En mis artículos referentes a la corrupción publicitaria denuncié los modus operandi de ese método delincuencial para abultar y disfrazar presupuestos [tanto estatales como privados], los cuales parten desde lo que conocemos como el anuncio, que es la unidad informativa contentiva del mensaje y que, tal como enunció Marshall McLuhan en Understanding Media: The extensión of Man [1964], “es el objeto vital de la comunicación”.

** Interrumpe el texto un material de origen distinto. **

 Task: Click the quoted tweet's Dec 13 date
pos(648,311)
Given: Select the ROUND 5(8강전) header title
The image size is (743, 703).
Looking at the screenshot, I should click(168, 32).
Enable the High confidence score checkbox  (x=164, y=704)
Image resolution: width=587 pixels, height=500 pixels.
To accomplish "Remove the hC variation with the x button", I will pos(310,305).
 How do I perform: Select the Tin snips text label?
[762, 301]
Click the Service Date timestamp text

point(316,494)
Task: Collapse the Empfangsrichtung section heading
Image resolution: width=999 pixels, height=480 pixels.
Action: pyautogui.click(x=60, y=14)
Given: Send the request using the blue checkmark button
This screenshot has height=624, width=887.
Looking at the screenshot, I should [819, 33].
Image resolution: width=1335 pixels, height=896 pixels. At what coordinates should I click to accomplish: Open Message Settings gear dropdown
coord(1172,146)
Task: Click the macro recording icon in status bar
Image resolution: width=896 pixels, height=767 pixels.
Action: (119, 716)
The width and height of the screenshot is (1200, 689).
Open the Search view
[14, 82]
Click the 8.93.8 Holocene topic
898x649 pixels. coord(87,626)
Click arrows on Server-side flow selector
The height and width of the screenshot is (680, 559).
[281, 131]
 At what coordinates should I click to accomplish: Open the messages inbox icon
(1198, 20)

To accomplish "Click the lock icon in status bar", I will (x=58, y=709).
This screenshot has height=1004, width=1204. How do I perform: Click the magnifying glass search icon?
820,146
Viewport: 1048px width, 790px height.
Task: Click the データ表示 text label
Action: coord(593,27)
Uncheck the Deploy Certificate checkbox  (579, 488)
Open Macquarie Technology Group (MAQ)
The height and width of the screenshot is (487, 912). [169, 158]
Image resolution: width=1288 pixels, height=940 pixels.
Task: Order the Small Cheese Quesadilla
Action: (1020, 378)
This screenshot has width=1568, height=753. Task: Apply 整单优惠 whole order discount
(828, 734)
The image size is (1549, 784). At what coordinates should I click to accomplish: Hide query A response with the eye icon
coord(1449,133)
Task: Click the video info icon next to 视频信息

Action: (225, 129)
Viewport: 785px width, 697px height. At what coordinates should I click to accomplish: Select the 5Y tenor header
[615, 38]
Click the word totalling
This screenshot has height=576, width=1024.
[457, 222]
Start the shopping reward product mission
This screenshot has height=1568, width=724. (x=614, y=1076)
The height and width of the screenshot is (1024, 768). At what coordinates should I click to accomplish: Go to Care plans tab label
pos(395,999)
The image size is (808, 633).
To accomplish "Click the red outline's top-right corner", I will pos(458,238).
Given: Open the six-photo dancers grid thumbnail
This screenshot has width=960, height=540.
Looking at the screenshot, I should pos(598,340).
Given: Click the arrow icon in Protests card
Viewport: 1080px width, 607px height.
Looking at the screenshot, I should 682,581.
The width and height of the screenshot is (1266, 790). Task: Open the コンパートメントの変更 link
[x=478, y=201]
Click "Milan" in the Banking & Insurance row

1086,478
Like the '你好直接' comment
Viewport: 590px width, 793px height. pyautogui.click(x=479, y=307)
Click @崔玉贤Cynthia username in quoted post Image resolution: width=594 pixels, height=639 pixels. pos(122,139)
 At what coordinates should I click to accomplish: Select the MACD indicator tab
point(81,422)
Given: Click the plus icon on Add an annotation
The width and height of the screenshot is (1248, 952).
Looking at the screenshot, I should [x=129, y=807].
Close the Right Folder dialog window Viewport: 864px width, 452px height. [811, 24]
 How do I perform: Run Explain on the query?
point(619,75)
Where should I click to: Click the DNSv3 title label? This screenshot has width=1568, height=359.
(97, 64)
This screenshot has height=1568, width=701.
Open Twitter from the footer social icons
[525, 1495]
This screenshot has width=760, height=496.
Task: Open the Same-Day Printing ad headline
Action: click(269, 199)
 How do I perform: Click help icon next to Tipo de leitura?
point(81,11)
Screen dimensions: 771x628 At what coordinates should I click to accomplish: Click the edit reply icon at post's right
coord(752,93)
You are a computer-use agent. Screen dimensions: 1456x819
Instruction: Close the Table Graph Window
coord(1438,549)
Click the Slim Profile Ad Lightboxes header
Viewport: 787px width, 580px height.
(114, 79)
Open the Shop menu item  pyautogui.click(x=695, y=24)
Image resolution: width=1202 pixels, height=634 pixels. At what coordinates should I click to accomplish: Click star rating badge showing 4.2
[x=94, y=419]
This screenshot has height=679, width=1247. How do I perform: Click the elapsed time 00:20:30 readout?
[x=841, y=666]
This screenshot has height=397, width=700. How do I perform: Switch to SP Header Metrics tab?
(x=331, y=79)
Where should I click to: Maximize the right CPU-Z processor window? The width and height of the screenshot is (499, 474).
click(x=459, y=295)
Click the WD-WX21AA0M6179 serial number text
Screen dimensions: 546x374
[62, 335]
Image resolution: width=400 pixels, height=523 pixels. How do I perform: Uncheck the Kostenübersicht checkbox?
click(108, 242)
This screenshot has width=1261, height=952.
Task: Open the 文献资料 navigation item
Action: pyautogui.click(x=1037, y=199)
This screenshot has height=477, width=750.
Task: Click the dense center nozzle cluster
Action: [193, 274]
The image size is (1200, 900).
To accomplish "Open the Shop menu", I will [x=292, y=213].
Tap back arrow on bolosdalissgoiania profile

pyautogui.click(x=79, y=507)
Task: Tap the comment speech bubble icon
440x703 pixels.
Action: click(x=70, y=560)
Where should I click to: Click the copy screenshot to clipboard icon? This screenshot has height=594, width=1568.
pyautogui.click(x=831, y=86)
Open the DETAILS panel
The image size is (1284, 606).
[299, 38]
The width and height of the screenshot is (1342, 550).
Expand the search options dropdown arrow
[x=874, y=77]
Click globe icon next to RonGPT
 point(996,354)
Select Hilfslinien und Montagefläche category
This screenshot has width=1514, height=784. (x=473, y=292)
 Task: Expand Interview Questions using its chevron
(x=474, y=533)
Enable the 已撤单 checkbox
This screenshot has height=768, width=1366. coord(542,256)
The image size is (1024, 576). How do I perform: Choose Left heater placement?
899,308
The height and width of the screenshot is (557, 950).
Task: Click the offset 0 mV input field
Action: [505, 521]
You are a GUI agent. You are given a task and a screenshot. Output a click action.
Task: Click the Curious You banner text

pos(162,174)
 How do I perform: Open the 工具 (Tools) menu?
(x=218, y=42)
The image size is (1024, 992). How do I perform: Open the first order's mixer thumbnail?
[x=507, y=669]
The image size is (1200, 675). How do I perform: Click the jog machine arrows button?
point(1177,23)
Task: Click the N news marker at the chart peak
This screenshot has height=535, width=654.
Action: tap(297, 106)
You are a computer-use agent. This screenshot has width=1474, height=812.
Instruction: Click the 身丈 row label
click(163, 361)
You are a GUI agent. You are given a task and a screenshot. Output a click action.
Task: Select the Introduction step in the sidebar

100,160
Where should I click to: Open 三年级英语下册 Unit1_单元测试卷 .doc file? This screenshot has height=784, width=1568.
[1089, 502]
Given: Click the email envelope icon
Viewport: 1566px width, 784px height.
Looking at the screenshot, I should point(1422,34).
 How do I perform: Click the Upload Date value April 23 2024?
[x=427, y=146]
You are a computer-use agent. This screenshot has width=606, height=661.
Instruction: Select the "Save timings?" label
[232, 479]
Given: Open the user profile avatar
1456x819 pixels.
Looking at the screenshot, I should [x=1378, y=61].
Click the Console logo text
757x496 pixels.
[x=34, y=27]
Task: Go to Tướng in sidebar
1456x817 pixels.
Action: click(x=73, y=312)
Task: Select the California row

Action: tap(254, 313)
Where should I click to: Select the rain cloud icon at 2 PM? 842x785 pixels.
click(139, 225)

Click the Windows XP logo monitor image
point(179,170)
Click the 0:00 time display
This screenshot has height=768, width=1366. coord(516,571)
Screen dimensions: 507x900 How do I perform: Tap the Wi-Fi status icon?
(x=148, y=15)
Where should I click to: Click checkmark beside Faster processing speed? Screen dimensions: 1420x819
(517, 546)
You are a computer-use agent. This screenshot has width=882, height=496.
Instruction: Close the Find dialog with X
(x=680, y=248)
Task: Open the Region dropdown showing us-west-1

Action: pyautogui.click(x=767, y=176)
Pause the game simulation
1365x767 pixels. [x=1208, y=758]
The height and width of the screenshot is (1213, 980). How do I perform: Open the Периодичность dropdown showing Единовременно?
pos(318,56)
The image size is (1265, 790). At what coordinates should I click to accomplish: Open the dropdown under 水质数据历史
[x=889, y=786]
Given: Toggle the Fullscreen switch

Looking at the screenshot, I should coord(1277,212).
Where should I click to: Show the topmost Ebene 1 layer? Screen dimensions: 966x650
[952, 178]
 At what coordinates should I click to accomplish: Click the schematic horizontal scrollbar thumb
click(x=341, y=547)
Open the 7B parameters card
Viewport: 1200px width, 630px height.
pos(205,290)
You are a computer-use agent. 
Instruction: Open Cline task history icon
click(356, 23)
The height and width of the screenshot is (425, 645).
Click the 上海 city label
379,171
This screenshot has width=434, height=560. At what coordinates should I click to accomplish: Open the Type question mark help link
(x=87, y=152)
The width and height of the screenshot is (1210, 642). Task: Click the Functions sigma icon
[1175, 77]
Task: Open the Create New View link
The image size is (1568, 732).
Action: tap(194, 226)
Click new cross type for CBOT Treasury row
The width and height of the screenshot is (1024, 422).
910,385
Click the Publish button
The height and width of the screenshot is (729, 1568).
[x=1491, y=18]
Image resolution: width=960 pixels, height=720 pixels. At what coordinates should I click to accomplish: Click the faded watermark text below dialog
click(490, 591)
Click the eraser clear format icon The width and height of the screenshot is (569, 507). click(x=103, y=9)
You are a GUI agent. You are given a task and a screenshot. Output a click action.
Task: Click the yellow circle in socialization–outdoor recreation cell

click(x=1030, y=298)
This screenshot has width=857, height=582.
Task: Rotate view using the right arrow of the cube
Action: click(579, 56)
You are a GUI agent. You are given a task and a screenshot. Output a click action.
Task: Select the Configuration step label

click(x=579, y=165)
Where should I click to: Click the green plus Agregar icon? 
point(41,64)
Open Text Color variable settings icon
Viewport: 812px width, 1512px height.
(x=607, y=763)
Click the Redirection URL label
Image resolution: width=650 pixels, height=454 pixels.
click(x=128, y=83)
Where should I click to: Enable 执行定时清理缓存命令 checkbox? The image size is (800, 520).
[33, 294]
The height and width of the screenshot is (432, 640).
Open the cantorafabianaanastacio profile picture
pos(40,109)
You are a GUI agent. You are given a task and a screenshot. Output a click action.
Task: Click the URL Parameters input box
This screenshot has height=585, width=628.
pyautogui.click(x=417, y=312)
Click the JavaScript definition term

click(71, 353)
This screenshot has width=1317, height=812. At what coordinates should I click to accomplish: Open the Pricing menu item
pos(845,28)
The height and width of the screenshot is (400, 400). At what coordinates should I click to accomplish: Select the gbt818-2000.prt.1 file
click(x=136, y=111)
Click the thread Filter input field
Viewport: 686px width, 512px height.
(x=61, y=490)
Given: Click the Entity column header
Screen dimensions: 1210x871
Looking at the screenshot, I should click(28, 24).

Pero, ¿cómo opera la corrupción estatal a través de la publicidad/propaganda? Este sistema publicitario delictivo tiene cuatro vertientes: 1. Cuando el presupuesto se destina a ocultar obras basadas en contratos delictivos, alabándolas como beneficiosas e imprescindibles con el fin de aumentar la inversión, permitiendo reforzar el núcleo creativo con mentiras [como aconteció con el acueducto de la línea noroeste, las plantas generadoras Punta Catalina, la autopista del coral, etc.]. 2. Cuando se abulta el presupuesto con ítems innecesarios apoyados en la complicidad, o de una agencia o de un soporte [televisión, prensa, radio, influencer, etc.]. 3.

Cuando se adulteran los cargos por creación, investigación, talento, asesoría, etc.; a veces, estos modos operativos se combinan de la misma manera que en la mercadotecnia, estableciendo mezclas que responden a las intenciones del fraude programado [es bueno señalar que la postmodernidad, aunque sosteniéndolo como base, ha superado los alcances del clásico marketing mix, inyectando a la mezcla factores emanados desde una cibernética en permanente cambio]. 4. Con la utilización de brokers —a manera de testaferros— que compran los contratos a los medios con dineros provenientes del mismo mecanismo corrupto.

Pero, ¿se adecentará la publicidad/propaganda del Estado en este anunciado gobierno del cambio? ¿Podrán vencer la tentación de pescar en ese océano de billetes de banco los encargados de ejecutarla?.